27 Dead; 20 Children in Elementary School Shooting

The nation is stunned by the shooting at an elementary school in Newtown, Connecticut that left 27 dead, 20 of them young children. INSIDE EDITION reports.

27 people are  dead—18 of them children, in one of the worst school shootings in American history.

It happened at Sandy Hook Elementary School in Newtown, Connecticut.

When news of the slaughter first broke, there was no indication of the awful extent of the unfolding tragedy. But it quickly became an event so shocking, even veteran reporters had difficulty reporting the news.

The school looked like a battle zone with heavily armed SWAT teams assembled outside.

One father told reporters, "My son was in the gym when it happened, so he heard the gunshots. I think it's going to be one of those things where they're trying to understand what happened, and when we tell them ultimately what happened, the details, I think it's going to make it much worse."
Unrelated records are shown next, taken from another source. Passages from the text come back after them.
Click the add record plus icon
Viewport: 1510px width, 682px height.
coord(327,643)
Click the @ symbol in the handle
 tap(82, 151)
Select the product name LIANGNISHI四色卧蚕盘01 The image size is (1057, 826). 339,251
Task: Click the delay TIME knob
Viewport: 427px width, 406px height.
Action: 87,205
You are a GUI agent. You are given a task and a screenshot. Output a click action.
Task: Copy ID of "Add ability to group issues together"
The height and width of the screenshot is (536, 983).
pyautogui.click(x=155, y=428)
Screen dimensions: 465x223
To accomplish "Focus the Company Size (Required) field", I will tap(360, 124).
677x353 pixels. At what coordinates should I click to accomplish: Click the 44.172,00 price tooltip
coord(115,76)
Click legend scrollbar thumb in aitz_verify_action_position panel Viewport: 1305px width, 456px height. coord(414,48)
Terrified children, hands on each others shoulders, were evacuated to safety. The expression on one little girl's face showed the horror.
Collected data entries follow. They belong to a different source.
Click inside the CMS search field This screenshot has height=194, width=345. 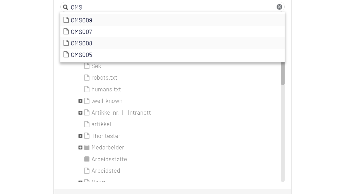point(173,7)
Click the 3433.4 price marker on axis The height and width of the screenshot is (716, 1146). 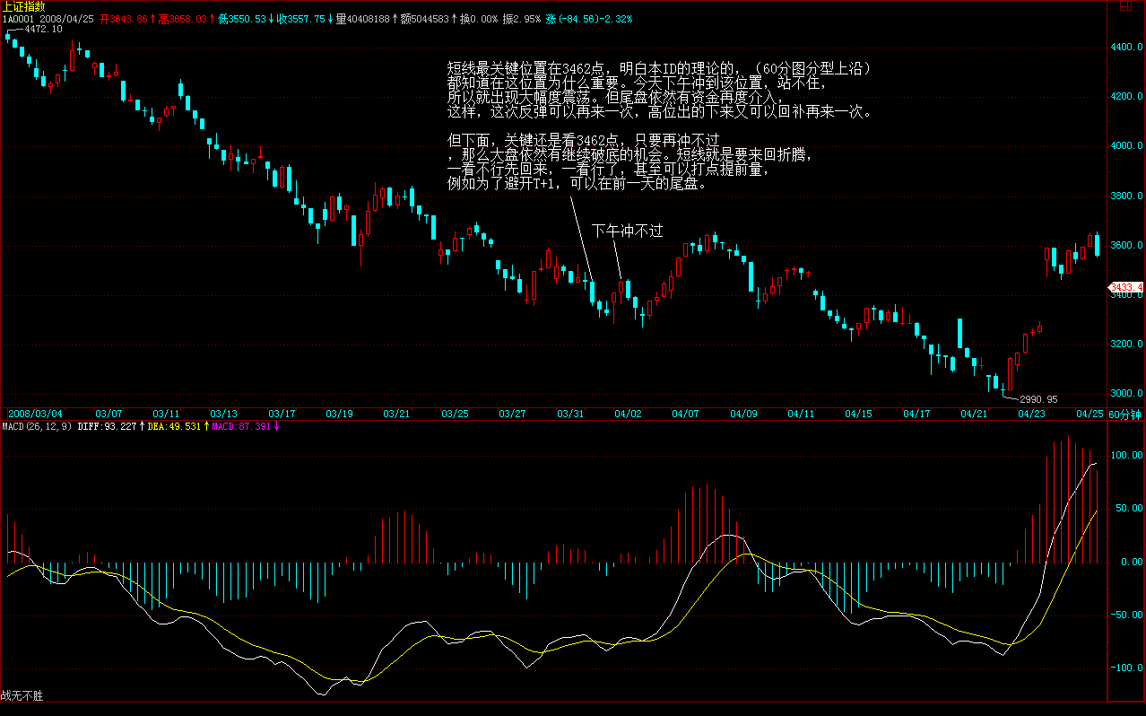[x=1125, y=287]
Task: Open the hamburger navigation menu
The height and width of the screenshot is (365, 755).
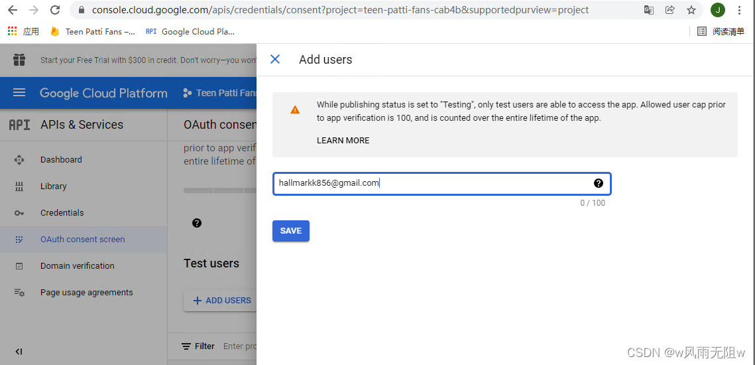Action: click(19, 93)
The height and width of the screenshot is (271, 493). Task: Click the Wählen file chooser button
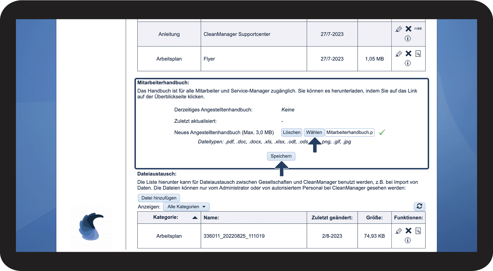click(314, 132)
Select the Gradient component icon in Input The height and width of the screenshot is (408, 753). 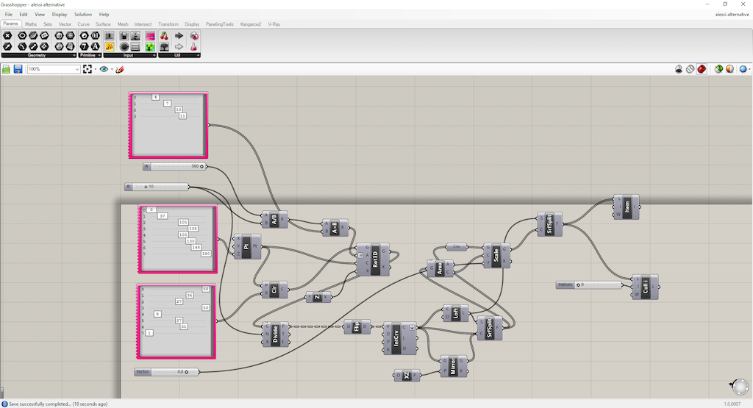[150, 36]
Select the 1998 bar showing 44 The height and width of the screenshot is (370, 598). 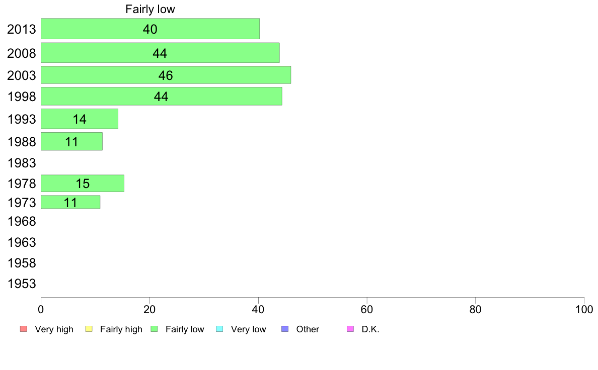tap(161, 96)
Distraught parents waited outside the school, deperate for news.

Grief and fear was etched in the face of one mom. Another image showed too children cowering in terror. One little boy was taken out wearing a policeman's jacket to keep warm.
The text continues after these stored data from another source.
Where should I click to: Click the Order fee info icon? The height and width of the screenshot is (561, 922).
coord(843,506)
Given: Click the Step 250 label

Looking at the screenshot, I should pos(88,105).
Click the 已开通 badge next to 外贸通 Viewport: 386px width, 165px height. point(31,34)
It was the second mass shooting in America in a week. On Tuesday,  a gunman opened fire on shoppers at a mall in Portland, Oregon, before turning the gun on himself.

Experts say the shooting underlines the need for realistic drills at schools across the USA.

Safety expert Steve Kardian told INSIDE EDITION, "It hits us even worse because these children are so young. They are so helpless. They cannot defend themselves. They cannot comprehend what is going on. They are very, very soft targets."

Some high school students in New Jersey went through a simulated attack by armed teens who open fire on the student body.

One training video shows what some experts recommend during an attack in school.

INSIDE EDITION's Diane McInerney asked Kardian, "What if that gunman actually enters the classroom? What do you do?"

"If the gunman enters the classroom and you believe you're about to be shot, you need to go for the gun. Neutralize his attack and yell for the kids to get out of there," said Kardian.

But many of the victims in today's elementary school massacre were kindergartners, too young to defend themsevles against a madman.